Bracken Olivia V, De Maeyer Roel P H, Akbar Arne N
Division of Medicine, University College London, London, UK.
Botnar Research Centre, Nuffield Department of Orthopaedics, Rheumatology and Musculoskeletal Sciences, University of Oxford, Oxford, UK.
Nat Rev Drug Discov. 2025 Apr;24(4):300-315. doi: 10.1038/s41573-024-01126-9. Epub 2025 Jan 28.
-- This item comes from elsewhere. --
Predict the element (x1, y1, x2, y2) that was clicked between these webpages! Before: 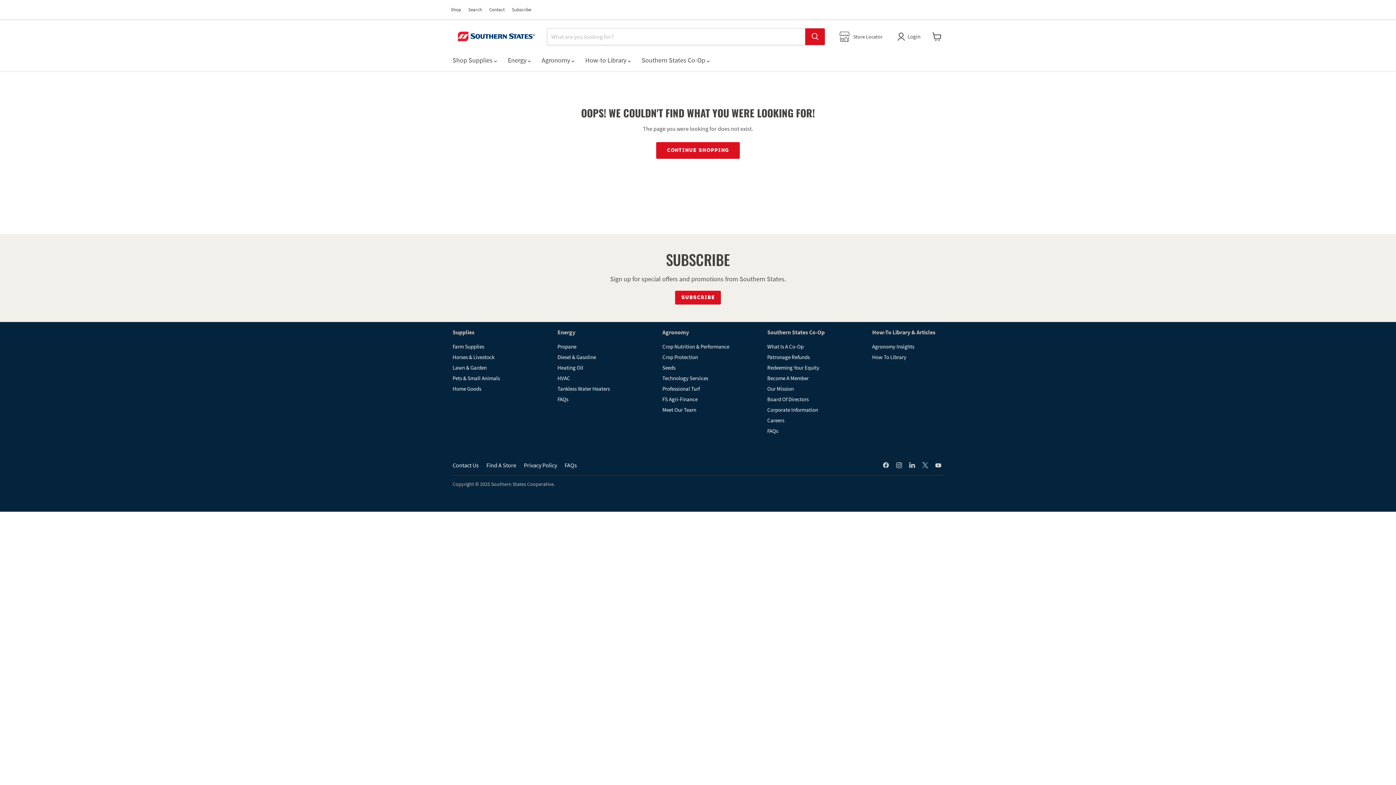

Immunity declines with age. This results in a higher risk of age-related diseases, diminished ability to respond to new infections and reduced response to vaccines. The causes of this immune dysfunction are cellular senescence, which occurs in both lymphoid and non-lymphoid tissue, and chronic, low-grade inflammation known as 'inflammageing'. In this Review article, we highlight how the processes of inflammation and senescence drive each other, leading to loss of immune function. To break this cycle, therapies are needed that target the interactions between the altered tissue environment and the immune system instead of targeting each component alone. We discuss the relative merits and drawbacks of therapies that are directed at eliminating senescent cells (senolytics) and those that inhibit inflammation (senomorphics) in the context of tissue niches. Furthermore, we discuss therapeutic strategies designed to directly boost immune cell function and improve immune surveillance in tissues.
免疫力会随着年龄的增长而下降。这会导致患与年龄相关疾病的风险更高,对新感染的反应能力减弱以及对疫苗的反应降低。这种免疫功能障碍的原因是细胞衰老,其发生在淋巴组织和非淋巴组织中,以及被称为“炎症衰老”的慢性低度炎症。在这篇综述文章中,我们强调炎症和衰老过程如何相互驱动,导致免疫功能丧失。为了打破这个循环,需要针对改变的组织环境与免疫系统之间的相互作用的疗法,而不是单独针对每个组成部分。我们在组织微环境的背景下讨论了旨在消除衰老细胞的疗法(衰老细胞溶解剂)和抑制炎症的疗法(衰老细胞形态调节剂)的相对优缺点。此外,我们还讨论了旨在直接增强免疫细胞功能和改善组织中免疫监视的治疗策略。